次は、なんと山口県から寄稿して戴いた藍崎万里子さんの「舞台裏のダイス投げ」です。藍崎さんは、大坪命樹のプログで知り合った貴重な縁のある方です。今回は、統合失調症の患者をモデルにして書いた悲しみを喚起させる作品を書いて戴きました。一見、全てが解決してハッピーエンド、と言う風になっていますが、作者曰く、「懐かしい頭痛」に未来への不安を漂わせた、とのことです。読みやすくてとても面白い作品に仕上がっています。

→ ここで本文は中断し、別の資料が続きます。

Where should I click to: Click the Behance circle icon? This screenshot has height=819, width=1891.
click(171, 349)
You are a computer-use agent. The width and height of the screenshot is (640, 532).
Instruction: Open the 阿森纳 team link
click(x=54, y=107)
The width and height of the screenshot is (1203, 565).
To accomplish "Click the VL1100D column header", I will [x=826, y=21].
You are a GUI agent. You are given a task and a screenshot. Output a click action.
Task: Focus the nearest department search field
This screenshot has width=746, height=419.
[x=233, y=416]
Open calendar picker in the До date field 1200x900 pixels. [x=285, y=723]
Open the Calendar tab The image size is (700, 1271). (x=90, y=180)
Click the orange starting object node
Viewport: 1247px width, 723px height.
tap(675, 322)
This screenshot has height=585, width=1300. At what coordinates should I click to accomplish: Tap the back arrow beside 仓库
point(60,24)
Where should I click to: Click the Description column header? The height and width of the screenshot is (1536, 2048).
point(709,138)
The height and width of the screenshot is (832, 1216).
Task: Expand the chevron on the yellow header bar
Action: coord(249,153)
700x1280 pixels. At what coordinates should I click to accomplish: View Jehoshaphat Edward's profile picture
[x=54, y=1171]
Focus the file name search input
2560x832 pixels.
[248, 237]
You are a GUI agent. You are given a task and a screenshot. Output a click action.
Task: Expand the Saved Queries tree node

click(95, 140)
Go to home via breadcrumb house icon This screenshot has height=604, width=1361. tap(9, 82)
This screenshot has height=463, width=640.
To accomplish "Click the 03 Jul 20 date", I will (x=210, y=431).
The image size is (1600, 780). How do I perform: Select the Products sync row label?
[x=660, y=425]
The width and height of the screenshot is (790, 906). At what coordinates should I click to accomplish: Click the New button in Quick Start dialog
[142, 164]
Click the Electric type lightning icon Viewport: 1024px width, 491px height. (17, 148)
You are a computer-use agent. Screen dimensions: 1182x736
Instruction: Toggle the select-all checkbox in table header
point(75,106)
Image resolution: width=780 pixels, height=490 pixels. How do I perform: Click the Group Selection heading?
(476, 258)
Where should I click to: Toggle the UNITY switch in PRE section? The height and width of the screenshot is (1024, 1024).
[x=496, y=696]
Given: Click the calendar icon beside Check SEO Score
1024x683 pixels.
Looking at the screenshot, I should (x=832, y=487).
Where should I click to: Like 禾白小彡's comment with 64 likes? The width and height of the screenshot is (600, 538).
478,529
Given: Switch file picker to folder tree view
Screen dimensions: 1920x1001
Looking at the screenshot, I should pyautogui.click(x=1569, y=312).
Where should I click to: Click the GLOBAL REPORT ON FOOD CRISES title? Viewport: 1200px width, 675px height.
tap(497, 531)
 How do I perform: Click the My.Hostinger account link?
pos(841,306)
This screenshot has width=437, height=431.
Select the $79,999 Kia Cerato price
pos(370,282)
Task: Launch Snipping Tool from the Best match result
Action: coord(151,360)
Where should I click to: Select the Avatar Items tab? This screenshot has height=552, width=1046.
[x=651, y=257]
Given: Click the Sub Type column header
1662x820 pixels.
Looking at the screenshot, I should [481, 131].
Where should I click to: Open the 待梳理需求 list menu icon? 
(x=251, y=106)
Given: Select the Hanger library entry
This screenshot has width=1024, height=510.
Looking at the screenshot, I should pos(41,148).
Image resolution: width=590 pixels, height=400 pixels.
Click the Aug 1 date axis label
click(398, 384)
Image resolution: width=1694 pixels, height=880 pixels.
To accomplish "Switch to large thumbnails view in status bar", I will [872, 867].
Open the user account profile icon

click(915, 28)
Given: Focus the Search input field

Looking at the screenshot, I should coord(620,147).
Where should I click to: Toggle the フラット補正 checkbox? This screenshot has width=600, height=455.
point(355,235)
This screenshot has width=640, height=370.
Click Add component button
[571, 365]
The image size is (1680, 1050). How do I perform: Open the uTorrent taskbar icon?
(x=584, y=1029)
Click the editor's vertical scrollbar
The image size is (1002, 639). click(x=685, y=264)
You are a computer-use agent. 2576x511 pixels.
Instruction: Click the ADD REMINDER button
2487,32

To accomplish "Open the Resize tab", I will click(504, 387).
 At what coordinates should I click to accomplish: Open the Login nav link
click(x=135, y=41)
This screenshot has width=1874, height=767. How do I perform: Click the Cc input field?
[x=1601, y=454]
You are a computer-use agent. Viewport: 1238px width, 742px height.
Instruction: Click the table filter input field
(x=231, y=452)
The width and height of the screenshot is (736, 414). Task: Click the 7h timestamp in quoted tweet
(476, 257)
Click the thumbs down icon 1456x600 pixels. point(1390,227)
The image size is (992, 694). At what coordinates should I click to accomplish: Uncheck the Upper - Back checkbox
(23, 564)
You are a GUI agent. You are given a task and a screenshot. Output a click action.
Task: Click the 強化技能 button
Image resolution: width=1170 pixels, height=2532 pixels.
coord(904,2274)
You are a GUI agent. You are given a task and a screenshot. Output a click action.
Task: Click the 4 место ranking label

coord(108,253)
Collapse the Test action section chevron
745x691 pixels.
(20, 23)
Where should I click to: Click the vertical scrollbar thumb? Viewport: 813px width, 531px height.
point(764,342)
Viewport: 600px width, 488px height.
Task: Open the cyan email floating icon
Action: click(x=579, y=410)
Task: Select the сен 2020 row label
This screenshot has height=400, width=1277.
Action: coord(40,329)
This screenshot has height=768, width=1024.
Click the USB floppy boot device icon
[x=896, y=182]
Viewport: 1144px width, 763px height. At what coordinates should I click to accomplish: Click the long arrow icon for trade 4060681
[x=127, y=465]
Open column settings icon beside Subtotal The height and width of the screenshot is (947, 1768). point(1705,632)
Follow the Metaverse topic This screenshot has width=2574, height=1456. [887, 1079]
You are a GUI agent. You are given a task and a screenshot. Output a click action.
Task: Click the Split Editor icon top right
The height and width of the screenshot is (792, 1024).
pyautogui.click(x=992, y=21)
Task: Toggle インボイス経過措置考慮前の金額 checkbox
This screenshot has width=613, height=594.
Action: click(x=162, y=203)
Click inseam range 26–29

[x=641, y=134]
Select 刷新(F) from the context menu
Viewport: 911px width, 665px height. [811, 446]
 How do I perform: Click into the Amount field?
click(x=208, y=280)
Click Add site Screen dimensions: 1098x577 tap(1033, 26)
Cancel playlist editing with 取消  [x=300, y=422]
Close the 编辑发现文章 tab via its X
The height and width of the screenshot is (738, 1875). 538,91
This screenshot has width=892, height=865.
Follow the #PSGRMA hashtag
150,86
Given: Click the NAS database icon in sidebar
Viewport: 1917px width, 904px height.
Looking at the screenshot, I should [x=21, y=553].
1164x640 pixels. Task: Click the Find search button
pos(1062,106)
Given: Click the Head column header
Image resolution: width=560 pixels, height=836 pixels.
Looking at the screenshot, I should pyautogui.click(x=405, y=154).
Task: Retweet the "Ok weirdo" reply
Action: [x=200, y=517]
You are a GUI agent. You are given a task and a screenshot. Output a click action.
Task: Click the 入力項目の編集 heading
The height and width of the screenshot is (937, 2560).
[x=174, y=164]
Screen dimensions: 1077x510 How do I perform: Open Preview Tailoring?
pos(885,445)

さて、五番目はおなじみのトートです。「闇に浮かぶトート」の中から、「闇にせまる」という副題で哲学的箴言詩を撰して戴きました。相変わらずの鋭い切り口の詩文は、読む者の共感と想像を呼び起こし、知的情緒と深い味わいを提供します。現実に疲れて人生の傷を癒やしたい方は、一度トート氏の箴言に耳を傾けることをお勧めします。きっと、なんらかのヒントが得られることと信じます。

取りを務めるのは、進藤伐斗の「DREAM OF……」です。逆夢を見る主人公と正夢を見るヒロインとの掛け合わせは、奇抜なストーリーのアイデアとしては遜色しないものであります。ストーリーの牽引力は相変わらず健在で、謎が謎を呼び小説全体を一気に読むことが出来ます。犯罪を書いた小説でありながら、善良な作に留まっているのは、むしろ作者の優しい配慮なのかもしれません。